Text provided
>> BEGIN
Feedback

Picture this. You are at the box. You are rolling out and have the perfect view of everyone in the class before yours. You notice someone struggling with a front squat as his/her chest is so far forward making it almost impossible to stand back up. Or maybe you notice someone doing ring rows with a slouched back and you worry he/she is going to strain his/her shoulders. Do you say something? Perhaps if it is someone you know fairly well. But then again, maybe not. You think to yourself “I am not a coach or an expert so who am I to correct someone?”

Reset that line of thinking. Anyone should feel comfortable giving tips or recommendations to a fellow athlete especially when it comes to safety. Don’t be the guy who just cringes when seeing bad form and never says a thing to the offender directly.

Here are some guidelines that will give you the confidence to help a fellow athlete out:

1) It is advisable in cases where you see someone that needs a tip who you have not yet had a chance to meet, that you do introduce yourself before you go right into what you think is helpful mode. Nobody wants someone coming out of left field who they don’t know that it is not a coach screaming some obscure “tip” at them. There is no shame in helping someone in situations even if YOU are dropping into THEIR box as long as you at least establish a first name basis and are diplomatic about it (more in #3 below).
>> END
Jobs
1. Answer these questions from the feedback text:
(a) What exercise is someone struggling with because the chest is too far forward?
(b) What body part does the watcher worry the person doing ring rows might strain?
(c) In guideline 1, what basis should you at least establish before helping someone you have not met?
2. Quote the feedback text word for word, beginning at "Reset that line" and stopping after "in #3 below).".

Available data
>> BEGIN
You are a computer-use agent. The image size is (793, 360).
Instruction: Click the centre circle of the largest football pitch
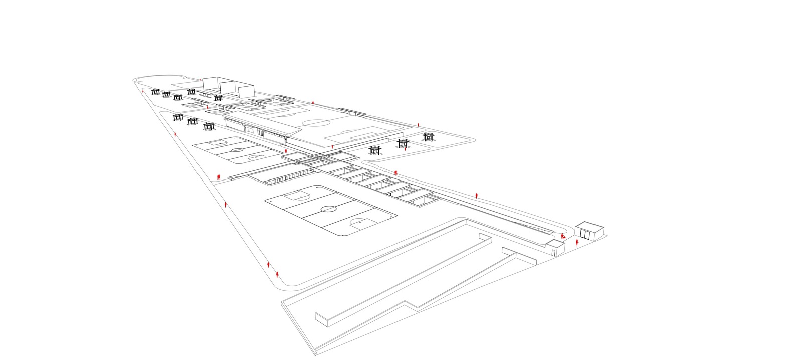tap(329, 209)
>> END
Results in order
1.
(a) A front squat.
(b) The shoulders.
(c) A first name basis.

2.
Reset that line of thinking. Anyone should feel comfortable giving tips or recommendations to a fellow athlete especially when it comes to safety. Don’t be the guy who just cringes when seeing bad form and never says a thing to the offender directly.

Here are some guidelines that will give you the confidence to help a fellow athlete out:

1) It is advisable in cases where you see someone that needs a tip who you have not yet had a chance to meet, that you do introduce yourself before you go right into what you think is helpful mode. Nobody wants someone coming out of left field who they don’t know that it is not a coach screaming some obscure “tip” at them. There is no shame in helping someone in situations even if YOU are dropping into THEIR box as long as you at least establish a first name basis and are diplomatic about it (more in #3 below).